Abstract
Corrosion at the taper interface between the femoral head and the femoral stem is well described in metal-on-polyethylene (MoP) hips but previously was undetermined in large diameter head metal-on-metal (LHMoM) hips. The high failure rate of the articulating surface replacement (ASR) XL hip system has been partly attributed to susceptibility to corrosive damage at the taper interface. It was not known if other hip manufacturers are liable to taper corrosion. Therefore the aim of this study was to quantify the prevalence and severity of taper corrosion in LHMoM hips and compare corrosion across five different current generation manufacturers.
Taper corrosion was analysed in a consecutive series of the five most common hip types at our retrieval centre: ASR XL, DePuy (n=49); Birmingham hip resurfacing, Smith & Nephew (n=33), Durom, Zimmer (n=31), M2a Magnum, Biomet (n=14) and Cormet, Stryker (n=10). A four-scale peer-reviewed qualitative corrosion scoring system was used to quantify corrosion (none, mild, moderate and severe).
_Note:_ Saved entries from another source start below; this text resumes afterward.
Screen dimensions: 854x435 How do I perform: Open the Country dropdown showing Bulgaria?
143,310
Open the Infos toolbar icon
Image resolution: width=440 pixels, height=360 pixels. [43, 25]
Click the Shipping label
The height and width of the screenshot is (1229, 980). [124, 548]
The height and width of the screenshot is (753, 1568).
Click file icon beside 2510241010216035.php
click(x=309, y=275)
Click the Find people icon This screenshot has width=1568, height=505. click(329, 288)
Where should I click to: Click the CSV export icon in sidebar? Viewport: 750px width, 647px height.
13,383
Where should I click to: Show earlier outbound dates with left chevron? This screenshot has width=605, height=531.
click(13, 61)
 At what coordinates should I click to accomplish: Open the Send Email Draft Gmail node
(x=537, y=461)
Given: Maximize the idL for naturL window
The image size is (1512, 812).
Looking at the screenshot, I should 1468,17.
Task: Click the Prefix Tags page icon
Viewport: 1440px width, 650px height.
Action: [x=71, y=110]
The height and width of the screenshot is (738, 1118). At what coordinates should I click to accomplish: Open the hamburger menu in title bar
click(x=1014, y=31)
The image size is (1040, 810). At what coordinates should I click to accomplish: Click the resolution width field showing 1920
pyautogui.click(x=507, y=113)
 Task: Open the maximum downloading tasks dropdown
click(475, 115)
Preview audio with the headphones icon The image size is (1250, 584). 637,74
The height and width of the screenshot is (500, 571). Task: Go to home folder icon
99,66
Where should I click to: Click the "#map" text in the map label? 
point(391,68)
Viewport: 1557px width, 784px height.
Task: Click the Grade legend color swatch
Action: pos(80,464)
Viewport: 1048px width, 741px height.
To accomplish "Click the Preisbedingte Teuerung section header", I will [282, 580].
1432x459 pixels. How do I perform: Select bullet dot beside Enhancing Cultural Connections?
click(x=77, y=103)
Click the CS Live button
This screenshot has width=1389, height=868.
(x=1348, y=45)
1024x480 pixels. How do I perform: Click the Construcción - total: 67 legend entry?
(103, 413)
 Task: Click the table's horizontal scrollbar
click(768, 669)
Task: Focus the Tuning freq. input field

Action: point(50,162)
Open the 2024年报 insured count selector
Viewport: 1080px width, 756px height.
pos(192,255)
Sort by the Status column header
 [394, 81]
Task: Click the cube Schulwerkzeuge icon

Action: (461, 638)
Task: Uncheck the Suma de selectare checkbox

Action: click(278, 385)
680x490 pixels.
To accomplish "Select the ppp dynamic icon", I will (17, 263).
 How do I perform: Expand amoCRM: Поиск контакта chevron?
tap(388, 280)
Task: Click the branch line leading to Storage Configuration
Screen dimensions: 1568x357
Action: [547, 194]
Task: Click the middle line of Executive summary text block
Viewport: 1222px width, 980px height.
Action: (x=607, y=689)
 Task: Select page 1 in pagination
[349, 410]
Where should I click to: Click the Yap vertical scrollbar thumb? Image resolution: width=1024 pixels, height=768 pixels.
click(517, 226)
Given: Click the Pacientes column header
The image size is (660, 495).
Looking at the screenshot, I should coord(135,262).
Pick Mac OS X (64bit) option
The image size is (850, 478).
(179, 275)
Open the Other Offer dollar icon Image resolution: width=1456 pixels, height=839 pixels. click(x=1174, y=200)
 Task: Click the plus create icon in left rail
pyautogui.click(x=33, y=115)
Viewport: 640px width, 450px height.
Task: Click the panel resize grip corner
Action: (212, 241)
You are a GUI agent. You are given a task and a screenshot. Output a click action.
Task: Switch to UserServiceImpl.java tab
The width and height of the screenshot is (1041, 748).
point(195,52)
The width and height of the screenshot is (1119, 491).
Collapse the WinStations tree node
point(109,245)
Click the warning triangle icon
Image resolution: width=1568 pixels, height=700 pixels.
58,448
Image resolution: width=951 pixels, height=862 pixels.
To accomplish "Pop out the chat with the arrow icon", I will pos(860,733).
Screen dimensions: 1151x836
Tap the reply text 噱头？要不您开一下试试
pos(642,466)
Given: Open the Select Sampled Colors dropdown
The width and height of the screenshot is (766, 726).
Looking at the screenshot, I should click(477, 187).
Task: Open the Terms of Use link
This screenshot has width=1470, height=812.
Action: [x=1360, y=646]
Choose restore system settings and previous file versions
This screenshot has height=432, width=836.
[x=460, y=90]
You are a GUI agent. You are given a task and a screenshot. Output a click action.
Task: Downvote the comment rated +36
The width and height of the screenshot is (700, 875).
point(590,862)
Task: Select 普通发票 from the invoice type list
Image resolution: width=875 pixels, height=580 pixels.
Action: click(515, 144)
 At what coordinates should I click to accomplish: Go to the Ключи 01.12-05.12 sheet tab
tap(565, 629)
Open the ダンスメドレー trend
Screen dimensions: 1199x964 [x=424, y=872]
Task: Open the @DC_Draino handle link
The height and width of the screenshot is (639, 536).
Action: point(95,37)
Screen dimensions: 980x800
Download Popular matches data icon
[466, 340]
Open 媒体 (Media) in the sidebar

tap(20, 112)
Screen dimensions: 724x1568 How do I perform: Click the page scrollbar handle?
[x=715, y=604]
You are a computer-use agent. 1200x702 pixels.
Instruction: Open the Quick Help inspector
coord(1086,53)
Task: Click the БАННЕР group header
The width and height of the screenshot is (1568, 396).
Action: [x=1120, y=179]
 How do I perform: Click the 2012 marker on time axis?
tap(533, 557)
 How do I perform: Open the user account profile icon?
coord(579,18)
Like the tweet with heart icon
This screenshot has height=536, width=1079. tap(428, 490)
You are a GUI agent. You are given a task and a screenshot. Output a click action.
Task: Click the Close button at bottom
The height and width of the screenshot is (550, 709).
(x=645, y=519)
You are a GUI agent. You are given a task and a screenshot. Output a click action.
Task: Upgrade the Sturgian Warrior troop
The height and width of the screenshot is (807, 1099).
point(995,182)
Evidence of corrosion was observed in 86% of components, with at least moderate corrosion observed in 61%. No difference in corrosion was observed between the ASR XL and the other manufacturers (p=0.202). There was still no difference seen when all manufacturers were compared individually (p=0.363). A positive correlation was observed between corrosion and femoral head diameter (r=0.224, p=0.021). However no relationship was observed with implantation time (r=0.163, p=0.118).
Our study indicates that taper corrosion is common in LHMoM hips and affects all hip types equally. The clinical significance of this finding is that all hip types will be susceptible to the complications of corrosion, such as third body wear and osteolysis. Furthermore recent reports indicate that corrosive debris released from the taper interface may play a role in the formation of pseudotumours and adverse soft-tissue reactions. We found that larger femoral head sizes showed greater corrosion, which suggests that high torque increases fretting corrosion of the taper interface. Future work must determine the optimum femoral head size and investigate the chemical composition of the corrosive debris.